January 27 will mark the 70th anniversary of the liberation of Auschwitz where at least 1.1 million people, mostly Jews, were murdered by the Nazis.

Set up in 1940 by occupying Nazi forces near the town of Oswiecim in southern Poland, Auschwitz became the centrepiece in Adolf Hitler's "final solution" plan to exterminate the Jews.

Men, women and children, mostly Jewish, but also Gypsies, Russians, Poles and gays from all over Nazi-occupied Europe were transported to Auschwitz in overcrowded cattle trains. Many died of hunger and suffocation during the journey which usually lasted days.
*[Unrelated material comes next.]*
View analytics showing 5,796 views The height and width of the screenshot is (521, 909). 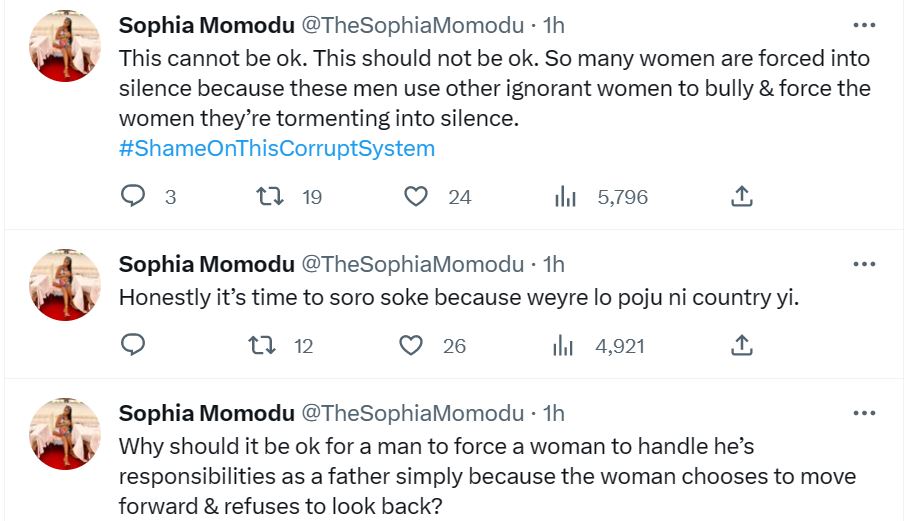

When they arrived at the camp, they faced a selection process. SS doctors decided which prisoners were suitable for labour and which should be killed immediately.

The elderly and women with children were killed in the camp's gas chambers using the pesticide Zyklon B .

Those who survived the selection process were stripped of their clothes, belongings and identity, and had a number tattooed on their arm. They were issued with striped uniforms and marched to rows of accommodations blocks to begin their lives in the camp.

In January 1945, as Soviet troops closed in the camp, most of Auschwitz's inmates were sent on a death march.

Auschwitz was liberated by the Soviet Red Army on 27 January 1945. About 200,000 inmates survived, of whom about 300 are still alive today.